The Israeli military said Sunday another four of its troops had been killed in Gaza, bringing the toll to 260 since it launched ground operations in late October.
Vast areas of Gaza have been turned into a rubble-strewn wasteland and its people have been trapped in a dire humanitarian crisis amid an Israeli siege.
Gaza has received only sporadic aid via a road crossing with Egypt, airdrops and two sea shipments -- but aid agencies warn the deliveries fall far short of the dire needs.
Under US pressure, Israel has pledged to allow for the first time aid deliveries through its Erez border crossing with northern Gaza.
After months of war, most of Gaza's hospitals are out of action and the largest, Al-Shifa Hospital in Gaza City, lies largely in ruins.
After fierce battles there, Al-Shifa is "now an empty shell with human graves", said World Health Organization head Tedros Adhanom Ghebreyesus.
- New truce talks -
Months of stop-start ceasefire talks have made no headway since a week-long truce in November saw some hostages exchanged for Palestinian prisoners detained by Israel.
In a new push in Cairo, CIA Director Bill Burns and Qatari Prime Minister Sheikh Mohammed bin Abdulrahman bin Jassim Al-Thani will join Egyptian officials for indirect talks from Sunday between the Israeli and Hamas delegations, Egypt's Al-Qahera News said.
Hamas has confirmed that its core demands are a complete ceasefire and the withdrawal of Israeli forces -- conditions Israel has previously rejected.
Washington blames the failure so far on Hamas's refusal to release sick and other vulnerable hostages, while Qatar has said Israeli objections to the return of displaced Gazans are the main obstacle.
Biden wrote to Egypt and Qatar's leader ahead of the talks urging them to secure commitments from Hamas to "agree to and abide by a deal", a senior administration official told AFP.
Biden's call with Netanyahu included discussions on "empowering his negotiators" to reach a deal, said US National Security Council spokesman John Kirby.
- Mass protests -
Netanyahu has come under intense pressure at home from families and supporters of hostages, and from a resurgent anti-government protest movement.
Ten of thousands rallied in Tel Aviv and other cities Saturday, demanding "elections now".
Among the protesters was Israel's centrist opposition leader Yair Lapid, who was later headed to Washington, his Yesh Atid party said.

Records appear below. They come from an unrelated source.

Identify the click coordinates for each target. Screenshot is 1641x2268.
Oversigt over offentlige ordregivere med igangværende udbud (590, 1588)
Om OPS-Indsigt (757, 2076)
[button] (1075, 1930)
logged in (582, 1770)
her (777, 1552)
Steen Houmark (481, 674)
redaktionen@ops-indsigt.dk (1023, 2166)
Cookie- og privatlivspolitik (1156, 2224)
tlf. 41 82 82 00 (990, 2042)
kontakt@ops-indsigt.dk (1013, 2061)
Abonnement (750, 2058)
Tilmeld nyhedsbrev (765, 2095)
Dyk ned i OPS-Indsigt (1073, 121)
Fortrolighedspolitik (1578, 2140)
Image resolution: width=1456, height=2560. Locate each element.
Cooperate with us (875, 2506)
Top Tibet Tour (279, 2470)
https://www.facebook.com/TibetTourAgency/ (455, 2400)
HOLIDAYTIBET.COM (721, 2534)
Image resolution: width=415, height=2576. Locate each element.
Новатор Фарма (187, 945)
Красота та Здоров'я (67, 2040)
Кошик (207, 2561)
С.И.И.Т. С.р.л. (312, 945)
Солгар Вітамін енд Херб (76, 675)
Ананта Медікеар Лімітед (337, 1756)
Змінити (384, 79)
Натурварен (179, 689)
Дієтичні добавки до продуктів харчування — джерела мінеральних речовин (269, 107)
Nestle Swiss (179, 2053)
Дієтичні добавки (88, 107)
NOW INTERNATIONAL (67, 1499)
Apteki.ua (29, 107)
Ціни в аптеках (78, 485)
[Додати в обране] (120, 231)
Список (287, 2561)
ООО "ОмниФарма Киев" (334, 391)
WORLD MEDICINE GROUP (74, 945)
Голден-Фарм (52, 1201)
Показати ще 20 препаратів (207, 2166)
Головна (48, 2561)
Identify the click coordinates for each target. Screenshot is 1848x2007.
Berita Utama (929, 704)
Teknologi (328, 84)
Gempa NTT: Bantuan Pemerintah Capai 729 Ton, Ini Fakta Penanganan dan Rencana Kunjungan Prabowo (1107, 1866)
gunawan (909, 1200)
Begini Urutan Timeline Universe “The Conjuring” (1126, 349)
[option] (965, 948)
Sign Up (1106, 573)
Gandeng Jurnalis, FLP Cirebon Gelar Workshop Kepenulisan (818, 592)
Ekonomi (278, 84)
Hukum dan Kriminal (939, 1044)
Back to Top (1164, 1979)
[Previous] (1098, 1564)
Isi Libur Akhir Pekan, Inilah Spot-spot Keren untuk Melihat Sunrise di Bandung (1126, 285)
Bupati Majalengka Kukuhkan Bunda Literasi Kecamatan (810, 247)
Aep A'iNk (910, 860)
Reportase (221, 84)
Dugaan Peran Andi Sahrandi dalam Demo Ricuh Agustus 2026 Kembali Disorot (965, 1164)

Lapid was expected to meet US Secretary of State Antony Blinken and National Security Advisor Jake Sullivan.
He will also meet Senate Majority Leader Chuck Schumer, who last month called for a snap Israeli election to give voters a chance to get rid of Netanyahu.
Fears that the war could spread have intensified after Iran vowed to hit back for the killing of seven of its Revolutionary Guards in an air strike Monday on the consular annex of its embassy in Damascus.
Iran's leaders have pledged retaliation, and the leader Lebanon's Iran-backed Hezbollah movement, Hassan Nasrallah, has called the consulate strike a "turning point".